We need to move from awareness to brand loyalty campaigns, from eyeballs to interaction, from customer collection to customer retention. Brand awareness will always be part of your mix of marketing activities, but brand loyalty needs to take at least 30 percent to 40 percent of your time, effort and budget.
Loyalty is more than a points and rewards program. Loyalty and retention have more to do with building ongoing relationships with our customers, understanding their needs and listening and communicating with them consistently over time. Loyalty points can be one dimension of building loyalty, but many other important elements are involved.
We must focus on getting our customers to interact with us and on generating customer response rather than just awareness. The more we get customers to interact with us on our sites, the more we learn about their needs, buying habits, perceptions of our sites and our products' strengths and weaknesses. By understanding our customers, we can better develop the sites, content and programs that meet customers' needs and build loyalty.
The ideal Web experience should mimic a visit to an offline establishment. E-businesses must provide the same type of experience as customers receive when they walk in the door of a retail store. Offline businesses work to ensure that customers have a positive experience and will return. E-businesses can use technology to provide the same type of experience online.
In a retail store, the focus is on turning every visitor into a customer. People greet customers as they come through the door (personalization). The store has been designed to make it easy to find items (site design and navigation) and to ask for help (FAQs, instant chat). Appropriate merchandise is presented (product selection, targeted offers). The store may have in-store offers and salespeople focused on cross-selling and upselling (online promotions). Purchasing is effortless (shopping cart, order fulfillment). Stores often gather customer names and information through sweepstakes, surveys or mailing lists and use the data to understand their customers better (online surveys, sweepstakes, data mining). The store may reward frequent customers or large purchasers with discounts or rewards (rewards programs).
Offline stores go beyond their physical site to publicize and offer merchandise through catalogs, sponsorships, cross-promotions with other vendors and Web sites (sponsorship deals, in-context promotions, cross-site promotion). Offline establishments focus on presenting the right merchandise to the right target at the right price. The right price does not necessarily mean the lowest price, however. In fact, many companies differentiate on product selection, service, or uniqueness rather than price. Online vendors must follow suit.
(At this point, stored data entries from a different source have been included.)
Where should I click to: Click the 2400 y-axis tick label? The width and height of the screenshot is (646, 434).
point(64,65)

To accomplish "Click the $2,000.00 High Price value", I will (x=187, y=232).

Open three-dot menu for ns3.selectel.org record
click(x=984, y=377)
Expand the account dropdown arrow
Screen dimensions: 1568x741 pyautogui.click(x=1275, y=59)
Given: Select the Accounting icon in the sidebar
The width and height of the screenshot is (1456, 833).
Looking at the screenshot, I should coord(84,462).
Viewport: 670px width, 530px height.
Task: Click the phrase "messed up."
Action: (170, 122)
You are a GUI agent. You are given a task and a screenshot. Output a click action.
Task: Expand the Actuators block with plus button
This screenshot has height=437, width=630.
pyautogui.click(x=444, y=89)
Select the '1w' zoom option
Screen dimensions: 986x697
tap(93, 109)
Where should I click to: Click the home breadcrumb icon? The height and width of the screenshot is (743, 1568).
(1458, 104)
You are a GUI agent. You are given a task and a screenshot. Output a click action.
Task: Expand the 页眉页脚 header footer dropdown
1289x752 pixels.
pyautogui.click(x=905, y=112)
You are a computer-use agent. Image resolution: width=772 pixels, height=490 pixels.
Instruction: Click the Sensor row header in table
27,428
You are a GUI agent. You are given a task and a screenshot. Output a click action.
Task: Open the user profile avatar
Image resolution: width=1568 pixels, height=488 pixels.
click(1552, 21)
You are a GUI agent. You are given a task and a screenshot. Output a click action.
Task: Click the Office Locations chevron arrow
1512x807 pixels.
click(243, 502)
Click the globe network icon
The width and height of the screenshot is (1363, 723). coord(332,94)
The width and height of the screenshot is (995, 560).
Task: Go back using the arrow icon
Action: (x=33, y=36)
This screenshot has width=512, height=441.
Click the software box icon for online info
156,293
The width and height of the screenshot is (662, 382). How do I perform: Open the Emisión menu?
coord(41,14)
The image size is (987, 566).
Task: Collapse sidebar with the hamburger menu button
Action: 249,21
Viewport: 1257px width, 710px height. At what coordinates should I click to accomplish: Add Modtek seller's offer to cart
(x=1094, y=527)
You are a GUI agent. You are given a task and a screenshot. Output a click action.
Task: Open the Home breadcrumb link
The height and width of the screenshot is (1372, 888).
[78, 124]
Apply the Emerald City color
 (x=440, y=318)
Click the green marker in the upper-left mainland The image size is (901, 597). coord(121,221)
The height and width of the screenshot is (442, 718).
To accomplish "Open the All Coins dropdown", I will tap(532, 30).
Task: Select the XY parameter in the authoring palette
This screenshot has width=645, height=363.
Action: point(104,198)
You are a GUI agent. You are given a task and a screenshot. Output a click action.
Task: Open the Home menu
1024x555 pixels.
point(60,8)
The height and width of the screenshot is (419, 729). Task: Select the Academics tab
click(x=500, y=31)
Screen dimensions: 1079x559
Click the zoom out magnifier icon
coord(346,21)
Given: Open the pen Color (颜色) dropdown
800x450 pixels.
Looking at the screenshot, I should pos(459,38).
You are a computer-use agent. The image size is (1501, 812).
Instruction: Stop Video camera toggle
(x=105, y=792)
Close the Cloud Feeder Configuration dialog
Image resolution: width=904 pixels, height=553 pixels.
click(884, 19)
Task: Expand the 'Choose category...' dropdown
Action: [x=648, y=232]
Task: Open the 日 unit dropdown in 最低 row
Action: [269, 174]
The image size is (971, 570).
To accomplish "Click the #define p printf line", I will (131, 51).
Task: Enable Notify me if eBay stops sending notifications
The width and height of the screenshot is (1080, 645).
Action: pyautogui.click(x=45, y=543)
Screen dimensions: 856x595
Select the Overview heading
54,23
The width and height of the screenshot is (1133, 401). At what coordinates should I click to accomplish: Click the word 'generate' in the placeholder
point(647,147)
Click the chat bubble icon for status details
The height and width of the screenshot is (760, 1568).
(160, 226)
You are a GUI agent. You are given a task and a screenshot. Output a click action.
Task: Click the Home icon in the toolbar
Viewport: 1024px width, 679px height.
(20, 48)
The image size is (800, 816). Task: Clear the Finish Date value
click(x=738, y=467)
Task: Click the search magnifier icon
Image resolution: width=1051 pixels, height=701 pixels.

So let's review what we have learned. There are many dimensions to building loyalty. First, take away any inhibitors to using your site by ensuring it loads quickly and is easy to navigate. Next, make sure you carry the right selection of products or services for your target audience. Look into personalization technology to provide customers with a more customized experience. Think about providing promotional offerings that encourage customers to act. Use online surveys to gather feedback and knowledge about your customers. Gather prospect names through lead generation and start a conversation with people coming to your site. Do consider a loyalty program but offer better service and information, as well as rewards to your frequent customers.
Finally, do not forget in-context selling. The Boston Consulting Group, Boston, found that 43 percent of time on the Web is spent communicating, 27 percent gathering information, and 13 percent of time is spent at entertainment sites. Only 8 percent of a Web user's time is spent shopping. As these findings point out, you better reach out to your target audience beyond your site and interact with that audience at other sites or through e-mail.
Loyalty comes from understanding your customers. By understanding that loyalty is a result of improving many aspects of your e-business, you will start to move visitors through the customer life cycle from awareness to interest, preference to purchase and, last but not least, to continued loyalty.